Court Opinion

ID: 9849059
Source: CourtListenerOpinion
Date Created: 2023-09-24 04:34:04.437843+00
Date Added: 2024-06-11T09:18:59.493670
License: Public Domain

Felton, Chief Judge
dissenting. It was held by this court in Lewis v. Price, 104 Ga. App. 473 (122 SE2d 129) that the purposes of the act of 1953 (Ga. L. 1953, Nov.-Dec. Sess., p. 342; Code Ann. § 3-512), were to protect litigants from dilatory counsel and to prevent the cluttering of court records with inactive litigation. It is my opinion that neither purpose applies under the circumstances of this case. The act was passed to benefit the presiding judge and to protect one party in litigation from dilatory action on the part of the other party to the case. Where a trial judge is disqualified in a case it is his duty to provide a qualified judge to try the case. Code § 24-2623. Code Ann. § 24-2625 provides that a judge may be selected by an agreement between counsel, which was not done in this case. When the judge does not procure a qualified judge and there is no agreement between the parties, it is the duty of the clerk of the court to select a competent attorney practicing in the court, or judge emeritus, to try the case. In my view, *807under the circumstances of this case, it was not incumbent upon the plaintiff’s attorney to procure any kind of written order, either providing for the naming of a qualified judge or one for the continuance of the case. Assuming that a disqualified judge could enter a written order by consent continuing a case, such a procedure is entirely unnecessary where the judge is disqualified and the parties orally agreed that the case be continued.
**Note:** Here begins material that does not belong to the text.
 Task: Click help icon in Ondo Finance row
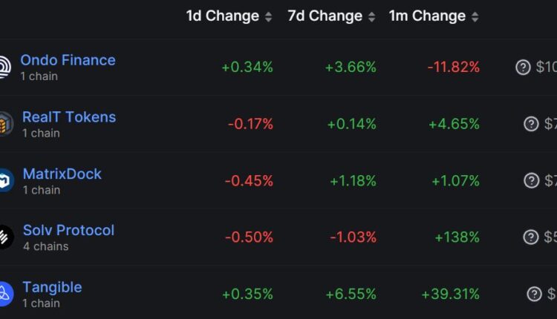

I think that the act of 1953 applies only to cases where the trial judge is not disqualified and where the cases which could have had some appropriate order passed in them remain on the docket because of the dilatory action by one of the parties in failing to force a judgment in writing which would have been necessary to save the case from dismissal under the act of 1953. I do not think that a party should be penalized for the failure of the judge and the clerk to perform their duties, and especially where in addition thereto there is the acquiescence of the other party in such non-action by the judge and the clerk. My views in this matter in no way conflict, in my humble opinion, with the ruling in Bowen v. Morrison, 103 Ga. App. 632 (120 SE2d 57).